К переделу Земли привела международная «гонка убежищ» 1960–1985 годов. Гонка атомных вооружений, начавшаяся в 1945-м, через пять лет по сути уже завершилась; гонки ядерных вооружений и межконтинентальных баллистических ракет заняли каждая еще по пять лет. Гонка убежищ затянулась гораздо дольше, и не потому что для завершения ее требовался некий научный или технологический прорыв — как раз наоборот, — а лишь из-за объема строительных работ.

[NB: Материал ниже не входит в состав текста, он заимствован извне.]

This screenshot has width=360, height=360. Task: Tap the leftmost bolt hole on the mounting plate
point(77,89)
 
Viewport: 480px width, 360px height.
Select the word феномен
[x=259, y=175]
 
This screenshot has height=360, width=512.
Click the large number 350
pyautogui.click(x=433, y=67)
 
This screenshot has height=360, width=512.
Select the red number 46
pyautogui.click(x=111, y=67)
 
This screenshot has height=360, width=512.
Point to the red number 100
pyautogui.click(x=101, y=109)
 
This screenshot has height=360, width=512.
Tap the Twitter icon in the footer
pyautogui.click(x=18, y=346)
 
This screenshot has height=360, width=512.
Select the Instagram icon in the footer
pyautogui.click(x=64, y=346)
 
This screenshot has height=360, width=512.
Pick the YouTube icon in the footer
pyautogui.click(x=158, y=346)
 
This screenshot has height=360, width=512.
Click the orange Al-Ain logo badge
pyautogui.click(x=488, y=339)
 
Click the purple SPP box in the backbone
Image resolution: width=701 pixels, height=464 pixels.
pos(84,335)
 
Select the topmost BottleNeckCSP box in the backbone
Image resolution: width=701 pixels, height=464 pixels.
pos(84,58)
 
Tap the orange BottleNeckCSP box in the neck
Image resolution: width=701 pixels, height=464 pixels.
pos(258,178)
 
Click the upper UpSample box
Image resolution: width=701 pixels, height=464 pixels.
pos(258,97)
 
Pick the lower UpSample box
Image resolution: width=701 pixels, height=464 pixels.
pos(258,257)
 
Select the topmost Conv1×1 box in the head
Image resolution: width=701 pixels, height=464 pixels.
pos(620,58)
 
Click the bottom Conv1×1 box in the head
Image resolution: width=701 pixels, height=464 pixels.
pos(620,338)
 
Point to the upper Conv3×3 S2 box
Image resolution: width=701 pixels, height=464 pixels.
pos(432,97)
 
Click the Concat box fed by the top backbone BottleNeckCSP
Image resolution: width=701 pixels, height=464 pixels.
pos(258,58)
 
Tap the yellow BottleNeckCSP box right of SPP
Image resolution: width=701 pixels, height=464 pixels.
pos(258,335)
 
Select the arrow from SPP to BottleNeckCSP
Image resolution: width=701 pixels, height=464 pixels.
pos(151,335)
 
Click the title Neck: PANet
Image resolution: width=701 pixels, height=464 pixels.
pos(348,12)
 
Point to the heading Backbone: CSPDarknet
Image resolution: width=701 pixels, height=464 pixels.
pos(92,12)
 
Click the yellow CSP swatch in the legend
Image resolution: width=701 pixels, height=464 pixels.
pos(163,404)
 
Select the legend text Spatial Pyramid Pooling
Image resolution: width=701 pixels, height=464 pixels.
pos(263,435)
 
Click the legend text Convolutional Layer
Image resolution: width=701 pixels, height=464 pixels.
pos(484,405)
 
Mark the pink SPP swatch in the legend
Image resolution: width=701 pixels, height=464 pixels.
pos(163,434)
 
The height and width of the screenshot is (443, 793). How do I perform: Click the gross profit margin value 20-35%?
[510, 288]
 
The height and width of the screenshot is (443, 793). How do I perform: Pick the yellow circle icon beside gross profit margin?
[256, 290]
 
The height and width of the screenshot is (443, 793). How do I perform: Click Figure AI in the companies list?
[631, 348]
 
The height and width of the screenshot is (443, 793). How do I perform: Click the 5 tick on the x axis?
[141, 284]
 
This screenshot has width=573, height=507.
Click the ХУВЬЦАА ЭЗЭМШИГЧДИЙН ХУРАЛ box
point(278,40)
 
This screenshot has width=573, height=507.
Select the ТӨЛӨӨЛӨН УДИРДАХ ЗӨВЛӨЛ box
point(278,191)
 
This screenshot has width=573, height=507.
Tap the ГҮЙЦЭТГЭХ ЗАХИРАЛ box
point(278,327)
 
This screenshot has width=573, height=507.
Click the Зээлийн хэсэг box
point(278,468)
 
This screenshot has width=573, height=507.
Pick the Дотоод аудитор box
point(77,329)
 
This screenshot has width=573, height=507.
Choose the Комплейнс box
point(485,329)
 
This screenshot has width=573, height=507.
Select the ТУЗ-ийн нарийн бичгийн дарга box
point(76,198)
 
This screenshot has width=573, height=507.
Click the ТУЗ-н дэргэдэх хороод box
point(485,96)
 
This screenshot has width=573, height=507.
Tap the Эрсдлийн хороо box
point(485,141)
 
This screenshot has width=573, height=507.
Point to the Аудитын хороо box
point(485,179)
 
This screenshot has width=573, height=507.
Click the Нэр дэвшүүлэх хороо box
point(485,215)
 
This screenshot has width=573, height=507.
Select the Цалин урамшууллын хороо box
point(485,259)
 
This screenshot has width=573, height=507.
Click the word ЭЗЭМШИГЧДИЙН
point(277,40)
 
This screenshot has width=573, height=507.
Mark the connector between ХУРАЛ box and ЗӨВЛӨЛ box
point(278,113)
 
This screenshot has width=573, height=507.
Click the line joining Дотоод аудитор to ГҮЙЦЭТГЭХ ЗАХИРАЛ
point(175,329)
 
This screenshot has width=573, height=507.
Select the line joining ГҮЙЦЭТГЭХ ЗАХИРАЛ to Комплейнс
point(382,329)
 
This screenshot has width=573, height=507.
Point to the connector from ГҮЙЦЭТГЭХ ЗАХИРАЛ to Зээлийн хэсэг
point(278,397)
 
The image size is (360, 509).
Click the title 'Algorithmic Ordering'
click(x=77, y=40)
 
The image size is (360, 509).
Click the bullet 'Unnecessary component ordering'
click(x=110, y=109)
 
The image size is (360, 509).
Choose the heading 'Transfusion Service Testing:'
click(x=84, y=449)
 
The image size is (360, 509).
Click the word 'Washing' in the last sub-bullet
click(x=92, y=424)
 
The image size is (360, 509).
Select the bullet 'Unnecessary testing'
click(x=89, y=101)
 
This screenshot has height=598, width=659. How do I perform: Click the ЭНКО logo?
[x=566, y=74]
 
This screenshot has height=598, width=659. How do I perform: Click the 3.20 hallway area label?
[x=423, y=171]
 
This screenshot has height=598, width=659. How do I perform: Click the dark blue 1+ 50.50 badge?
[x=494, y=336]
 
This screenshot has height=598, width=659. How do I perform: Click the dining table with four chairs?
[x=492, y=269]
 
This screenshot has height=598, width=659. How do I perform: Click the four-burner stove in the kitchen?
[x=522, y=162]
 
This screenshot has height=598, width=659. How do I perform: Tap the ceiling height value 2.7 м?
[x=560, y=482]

Хотя на первый взгляд гонка убежищ представлялась делом сугубо оборонительного толка, она приобрела все характерные черты классической гонки вооружений — поскольку любая отстающая держава напрашивалась на немедленное нападение. Но разница все же была. Гонка убежищ стартовала, когда пришло осознание: угроза ядерной войны не просто неотвратима, она абстрактна; война может разразиться в любое мгновение, но если в любой данный момент не разразилась, значит, жить под дамокловым мечом еще, по меньшей мере, век, если не все пять. Таким образом, гонка была не просто изнуряющей, но и в высшей степени долгосрочной…
И как любая гонка вооружений, эта к концу также изжила самое себя — в данном случае из-за того, что затевавшие ее слишком уж надолго загадывали. Катакомбная экономика распространилась по всему миру — но до конца гонки было еще далеко, когда появились признаки, что долго жить при такой экономике выше человеческих сил; какие там пятьсот лет — сто бы продержаться. Первым таким признаком явились Коридорные бунты 1993 года; первым — но далеко не последним.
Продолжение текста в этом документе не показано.